Cet article 15 introduit, dans le chapitre III du titre Ier, la section 3 relative à la vie privée et familiale et aux relations avec l’extérieur.
Son premier alinéa est ainsi rédigé : « Le droit des détenus au maintien des relations avec les membres de leur famille s’exerce soit par les visites que ceux-ci leur rendent, soit, pour les condamnés et si leur situation pénale l’autorise, par les permissions de sortie des établissements pénitentiaires. » Soit !
Toutefois, les choses deviennent plus inquiétantes à l’alinéa suivant, qui commence par ces mots : « L’autorité administrative ne peut… » En effet, chaque fois qu’une négation est préférée à une affirmation, on sait qu’un voile d’hypocrisie s’apprête à tomber, car tout est fait pour endormir l’attention.

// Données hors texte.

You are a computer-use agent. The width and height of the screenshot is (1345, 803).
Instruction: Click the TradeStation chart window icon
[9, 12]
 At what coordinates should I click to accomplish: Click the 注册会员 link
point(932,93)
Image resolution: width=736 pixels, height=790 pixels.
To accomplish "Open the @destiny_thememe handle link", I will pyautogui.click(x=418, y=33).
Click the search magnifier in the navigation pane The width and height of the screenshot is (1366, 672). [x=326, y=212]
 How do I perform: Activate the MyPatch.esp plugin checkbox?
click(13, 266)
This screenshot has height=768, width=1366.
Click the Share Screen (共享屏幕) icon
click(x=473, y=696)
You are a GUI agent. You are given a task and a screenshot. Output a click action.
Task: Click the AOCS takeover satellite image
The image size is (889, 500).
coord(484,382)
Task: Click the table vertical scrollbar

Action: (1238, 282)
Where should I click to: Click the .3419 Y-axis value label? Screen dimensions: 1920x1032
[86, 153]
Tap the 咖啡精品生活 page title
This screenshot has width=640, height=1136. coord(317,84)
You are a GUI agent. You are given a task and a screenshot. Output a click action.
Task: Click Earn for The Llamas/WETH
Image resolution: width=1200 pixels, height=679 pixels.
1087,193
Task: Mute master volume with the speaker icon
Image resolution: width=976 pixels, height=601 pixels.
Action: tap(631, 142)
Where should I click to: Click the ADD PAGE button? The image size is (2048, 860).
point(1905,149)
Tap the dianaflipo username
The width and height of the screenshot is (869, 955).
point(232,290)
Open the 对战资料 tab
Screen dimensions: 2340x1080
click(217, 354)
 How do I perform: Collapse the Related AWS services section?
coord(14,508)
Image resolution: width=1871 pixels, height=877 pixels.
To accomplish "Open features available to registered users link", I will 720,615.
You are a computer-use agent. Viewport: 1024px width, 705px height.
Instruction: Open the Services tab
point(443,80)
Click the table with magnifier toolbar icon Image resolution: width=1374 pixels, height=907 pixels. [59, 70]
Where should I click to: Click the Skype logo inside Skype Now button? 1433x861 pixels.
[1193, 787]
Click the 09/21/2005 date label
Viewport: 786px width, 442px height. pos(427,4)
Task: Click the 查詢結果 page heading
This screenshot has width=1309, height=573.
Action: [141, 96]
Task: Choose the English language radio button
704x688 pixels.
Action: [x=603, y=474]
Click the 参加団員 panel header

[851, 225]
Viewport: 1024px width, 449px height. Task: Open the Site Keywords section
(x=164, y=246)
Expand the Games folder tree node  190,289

Je reprends la lecture : « L’autorité administrative ne peut refuser de délivrer un permis de visite aux membres de la famille d’un condamné, suspendre ou retirer ce permis… » – cela se gâte ! – « que pour des motifs liés au maintien de l’ordre et de la sécurité ou à la prévention des infractions. » Une telle rédaction semble certes frappée au coin du bon sens, mais qui va prendre la décision ? Une fois encore, on s’en remet au service public de l’administration pénitentiaire, lequel aura forcément une appréciation subjective ; une fois encore, la mesure pâtit d’un défaut d’encadrement et s’avère très ambiguë.
Quant au troisième alinéa, il précise : « L’autorité administrative peut également, pour les mêmes motifs ou s’il apparaît que les visites font obstacle à la réinsertion du condamné, refuser de délivrer un permis de visite à d’autres personnes que les membres de la famille, suspendre ce permis ou le retirer. » Au moins, ici, tout est clairement affirmé, il n’y a plus d’hypocrisie ! Je regrette qu’il n’en soit pas allé de même à l’alinéa précédent…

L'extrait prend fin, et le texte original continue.